Os Estados Unidos e a União Européia brincaram à beira do abismo por muito tempo e, a menos que dêem um giro completo de última hora, se terá perdido a única oportunidade em toda uma geração de estabelecer novas regras comerciais que teriam podido levar ao desenvolvimento, lamentou a representante da Oxfam em Genebra. Por sua vez, Carin Smaller, do Instituto de Política Agrícola e Comercial (IATP), advertiu que o processo de negociações se converteu em uma verdadeira preocupação para o mundo em desenvolvimento que suportaria pressões para intercambiar concessões e equiparar ambições entre os temas de tarifas industriais e agricultura.
Muitos países em desenvolvimento têm interesses muito reduzidos na presente Rodada. Se as discussões se concentrarem nesse tipo de questões, ficarão sem argumentos para enfrentar as negociações, disse Smaller. Os debates nos próximos dias se diversificarão entre sessões formais do Comitê de Negociações Comerciais da OMC, o organismo responsável pela Rodada de Doha, e reuniões reduzidas e ampliadas dos diferentes grupos formados nos últimos anos e que refletem a variedade de interesses dos membros da organização.
Uma dessas agrupações, o Grupo dos 20, criado por países em desenvolvimento com certa afinidade em questões agropecuárias, deve examinar as diferenças surgidas entre alguns de seus membros em torno de dois mecanismos da questão de acesso aos mercados na respectiva negociação. Alguns países latino-americanos do G-20, Argentina, Paraguai e Uruguai, questionam o grau de flexibilidade que outro grupo de nações em particular, o G-33, reclama para os Produtos Especiais e para o Mecanismo de Salvaguardas Especiais. A alternativa dos produtos especiais foi idealizada para permitir que as nações do Sul excluam da redução de tarifas alfandegárias determinados produtos agrícolas de importação. Por sua vez, o mecanismo de salvaguarda autorizará os mesmos Estados a impor proteções alfandegárias.
Por exemplo, Índia ou China poderiam recorrer a alguma dessas medidas para se protegerem das importações de soja desses três países latino-americanos e também do Brasil.

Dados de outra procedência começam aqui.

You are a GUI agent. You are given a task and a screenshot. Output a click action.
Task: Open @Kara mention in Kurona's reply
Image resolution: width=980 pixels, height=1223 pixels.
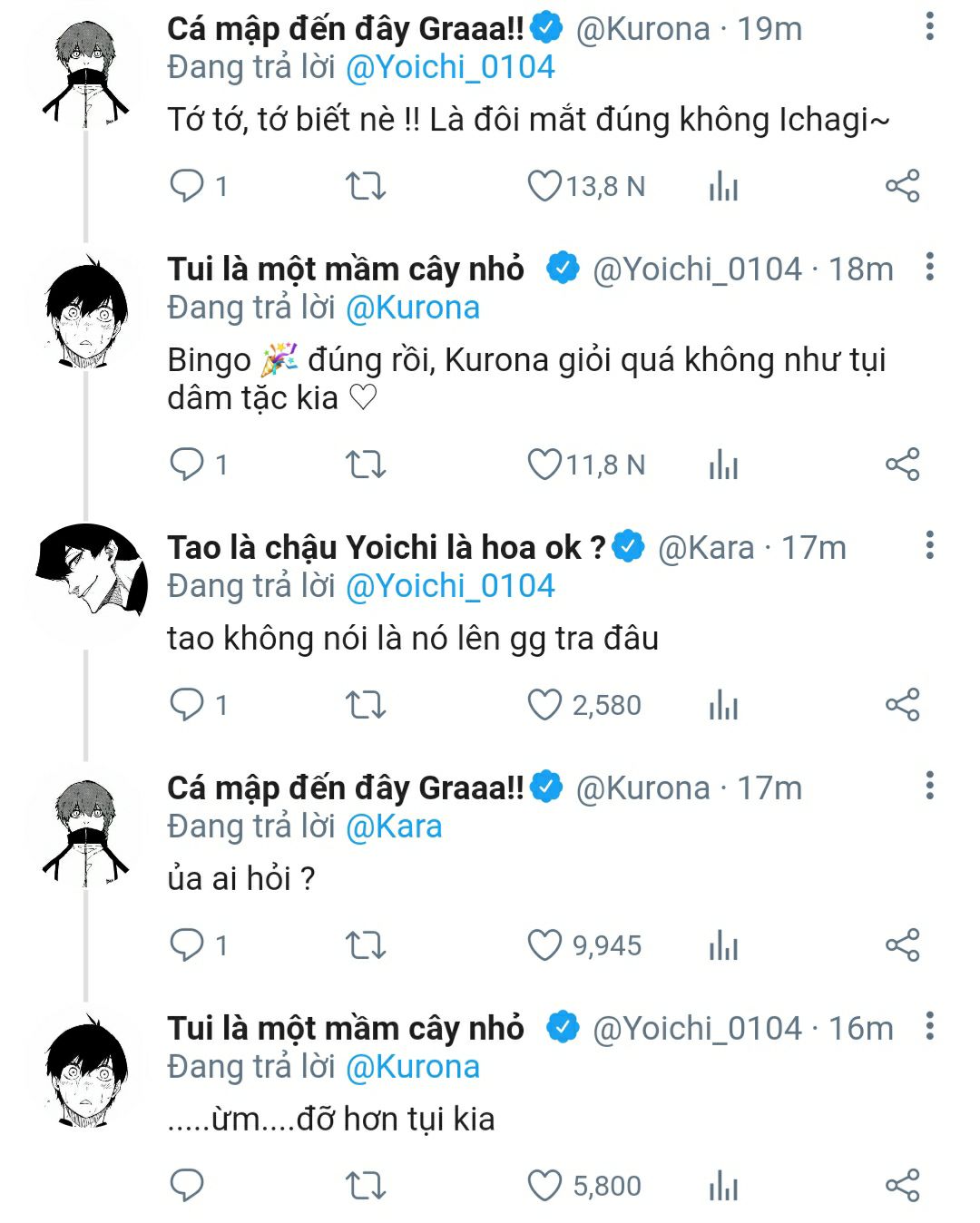point(394,827)

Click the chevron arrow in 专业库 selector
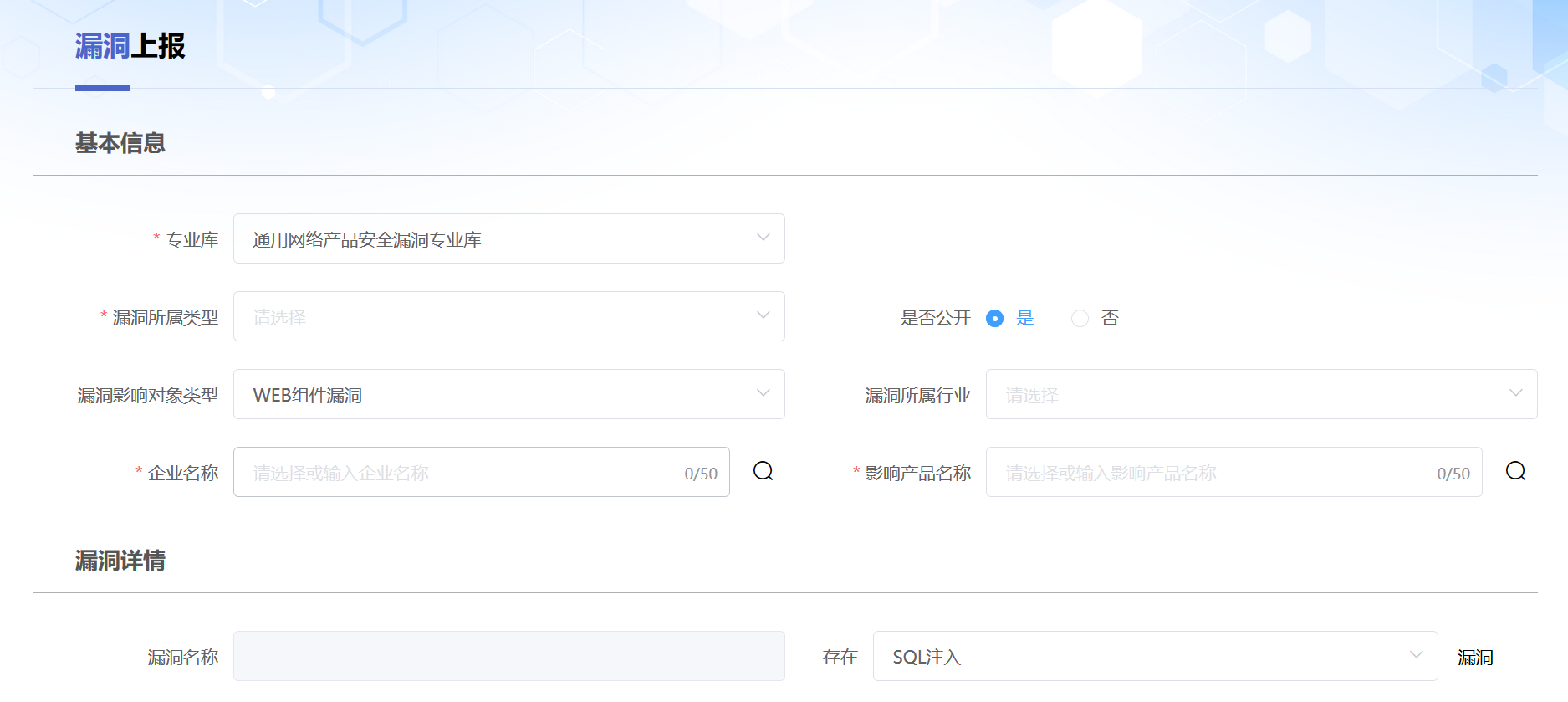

Fernando L. Nebbia, subsecretário de Política Agropecuária e Alimentos, da Secretaria de Agricultura da Argentina, disse à IPS que nesse caso se trataria de proteções alfandegárias que superariam, inclusive, as anteriores da Rodada do Uruguai, o último processo de negociações comerciais multilaterais realizado entre 1986 e 1994. “Seria um tremendo retrocesso”, enfatizou. Como são escolhidos os produtos que podem entrar nessa proteção”, demandou. Esses mecanismos “representam um grande perigo” para os países exportadores do sul da América Latina, insistiu Nebbia.
A Argentina sairia perdendo desta negociação, assegurou Nebbia, que comunicou que seu país, Paraguai e Uruguai, haviam exposto a preocupação em um documento apresentado à OMC. A divergência de interesses cria um problema entre os países em desenvolvimento porque, dos 21 membros que hoje tem o G-20, uma dezena também pertence ao G-33. Eles são China, Cuba, Filipinas, Índia, Indonésia, Nigéria, Paquistão, Tanzânia, Venezuela e Zimbábue. Nebbia, entretanto, deixou de lado a possibilidade de a divergência poder causar rupturas nos dois grupos de países em desenvolvimento “pois não necessariamente tem de haver acordo”. Com relação à reação do Brasil, onde alguns setores do empresariado também questionam a flexibilidade requerida pelo G-33, Nebbia disse que sobre esse assunto o setor privado brasileiro “diz uma coisa e o governo outra”.